Over the years, we have a reputation for the high quality and skill of our workmanship, management and delivery of an extensive range of all types of projects, including educational, commercial, industrial, residential, conservation and restoration and refurbishment projects.
Smartbuild were also the appointed heritage contractor engaged to assist in a highly complex forensic archaeological and architectural chronological assessment of building fabric within the Dublin Central Project site boundary, encompassing multiple buildings enclosed to the north by Parnell Street, east by O’Connell Street, south by Henry Street and west by Moore Street.
HISTORICAL BACKGROUND
26 Northbrook Road is included on the DCC Record of Protected Structures (reg ref 5870).

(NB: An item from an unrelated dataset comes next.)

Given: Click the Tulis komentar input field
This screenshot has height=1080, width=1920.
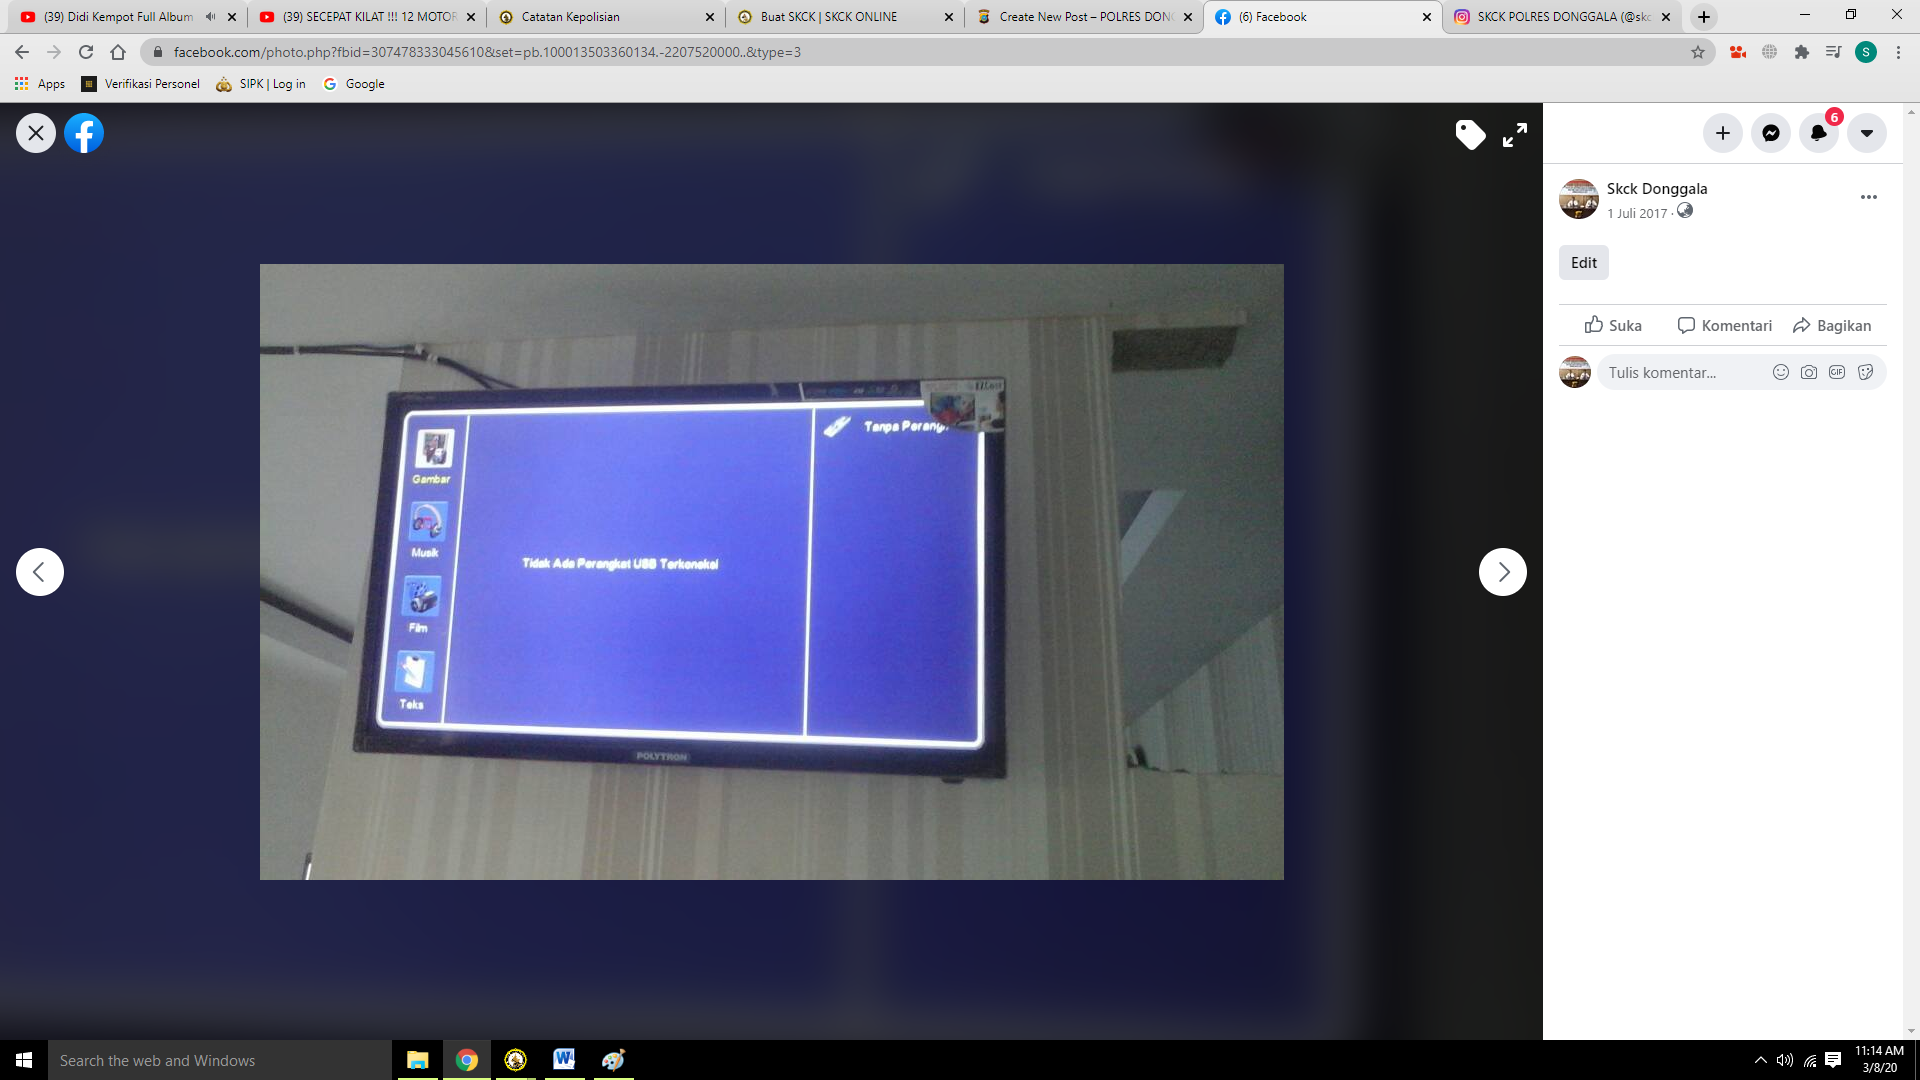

The house appears
on the 1877 Ordnance Survey map, and is listed in Dublin Street Directories from 1878 onwards.
Historically, 26 Northbrook road was the location for a home for Destitute Children and an Old Man’s Asylum, along with the Molyneaux Asylum on Leeson Park. From 1980 to 1985, the property is listed as flats, and from 1987 it is listed as the Northbrook Nursing Home. The house was altered internally and extended on several occasions to provide services for the nursing home during the 1980’s and 90s, including the insertion of an elevator, partition walls, internal doors inserted in the place of existing window opes. Other modifications included various extensions, a conservatory, resulting in extensive loss of original building fabric. 26 Northbrook Road was a former nursing home but originally semi-detached three-bay double-pile twostorey-over-garden level red-brick Victorian suburban house. The house was constructed between 1874 and 1877, along with no. 17 and the adjacent pair at no. 24 and 25 were built to an identical design. For clarity, the garden level is referred to in this assessment as the basement, entrance level as the ground floor, and the top storey as the first floor throughout. The four-storey modern return is the only part of the house to have rooms at second floor level.

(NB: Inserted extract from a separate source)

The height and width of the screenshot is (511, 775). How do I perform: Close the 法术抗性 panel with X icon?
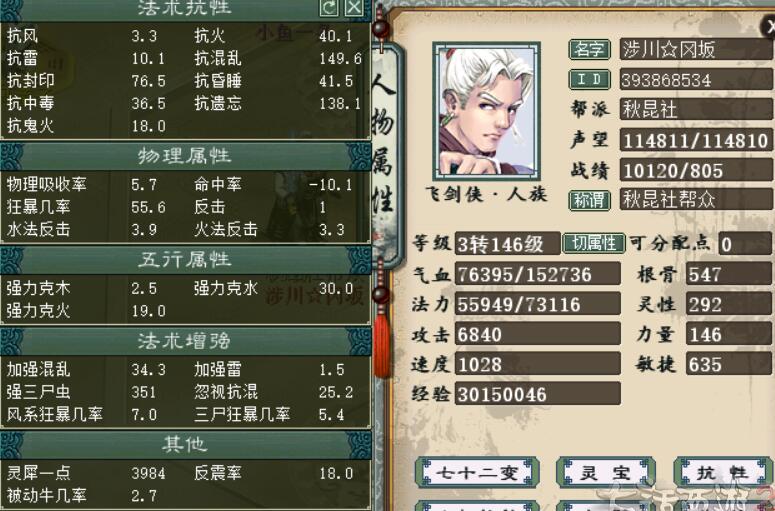click(353, 8)
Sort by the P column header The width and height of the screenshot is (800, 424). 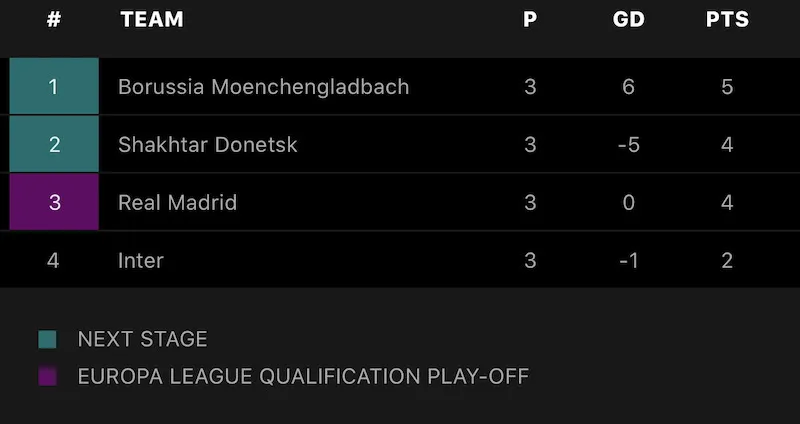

The house retained all of its decorative prick, granite and limestone elements on the front facade, along with sash windows and cast iron boundary features. Many unsympathetic interventions were undertaken in the past, including the addition of a lift shaft in an ill-considered location, the extensive modifications to the rear return, loss of original window openings and extensive modifications internally to accommodate use as a nursing home.
The change of use from a Nursing Home to Single Residential Use to include:
provision of doors and partitions to create master suite
new bathroom & rear side bedroom
repair & restoration works to front façade and original windows
including associated site and drainage works
Internal alterations to the original house largely consisted of reversing previous unsuitable interventions. Internal architectural features of interest, such as plasterwork and joinery were identified with the architect prior to commencement on site, and were protected during the course of the works, ensuring no damage would ensue and allowing for all relevant features to be conserved and retained.